Nuenen's many home weavers in the 1980s quickly captured Vincent's interest. His fascination is easily fed: as many as one-third of the male inhabitants are weavers by profession. Women help with spinning or yarn winding. 'My head is not in the direction of writing and I have little time for it because when I am not at Moe's I am near here with a weaver, of whom I have 2 painted studies in hand,' he wrote to Theo in January 1884.
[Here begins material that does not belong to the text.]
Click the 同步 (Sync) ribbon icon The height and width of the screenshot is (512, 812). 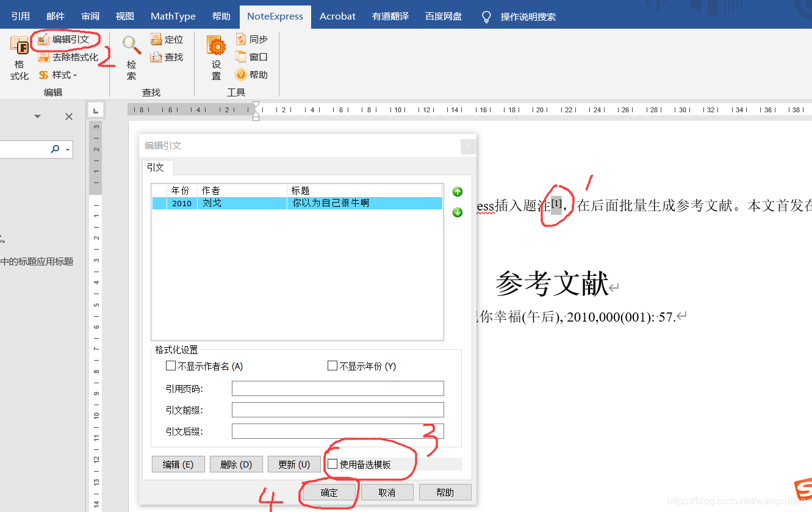coord(241,40)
The weavers in Nuenen perform their work at home; the loom is in the house or in a barn on a loam floor. The small spaces get in Vincent's way: 'These looms are difficult to draw because in the small rooms one cannot take his distance to 'draw the loom [...] However, I have found a room here where there are two looms & where it can be done'. The weavers lead a barren existence. In the first half of 1884 Vincent devoted some thirty paintings and drawings to the artisans. Their tools also form a motif: 'I am also painting a loom - of old greenish-brown oak - in which the year 1730 is carved. Near that loom, at a little window through which one can see a green field, stands a high chair, and the little child sits in it for hours watching the to and fro of the weaver's bobbin. Although he depicts the interior spaces mostly without details, in a few works they receive more attention. The dwellings are mostly difficult to identify.
Vincent is in contact with several weavers who model for him, including Toon Swinkels, Peter Smulders and Pieter Dekkers. Swinkels lives in a dilapidated house on the Berg, and Vincent is said to have spent three months painting in his father's weaving shop. Dekkers, whose son Driek collected bird's nests for Vincent, lived just outside the village at De Rijt 2; both houses were demolished over time.
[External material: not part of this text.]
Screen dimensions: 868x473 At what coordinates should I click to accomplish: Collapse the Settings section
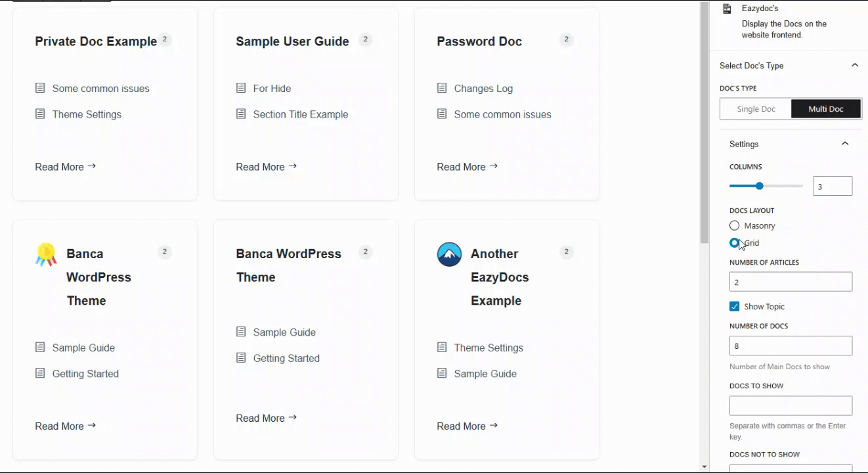(x=845, y=144)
Of Nuenen's numerous weaver houses, only a few have survived. One is located in the center on the present Berg, a stone's throw from the rectory. Although unsupportable by evidence, it is plausible that Vincent knew the cottage not only from the outside, but also from the inside. The property is believed to have been built in 1763 as a weaver's house. After several owners, weaver Willem van der Burg buys the house in 1869, after which it remains in family ownership for a century. Willem's daughter is sexton of the reformed congregation and lives there until 1967.
After a renovation in 2017, it serves as an overnight shelter under the name "The Sexton's Cottage. This building can serve as pars pro toto for the many weaver's houses Vincent visits.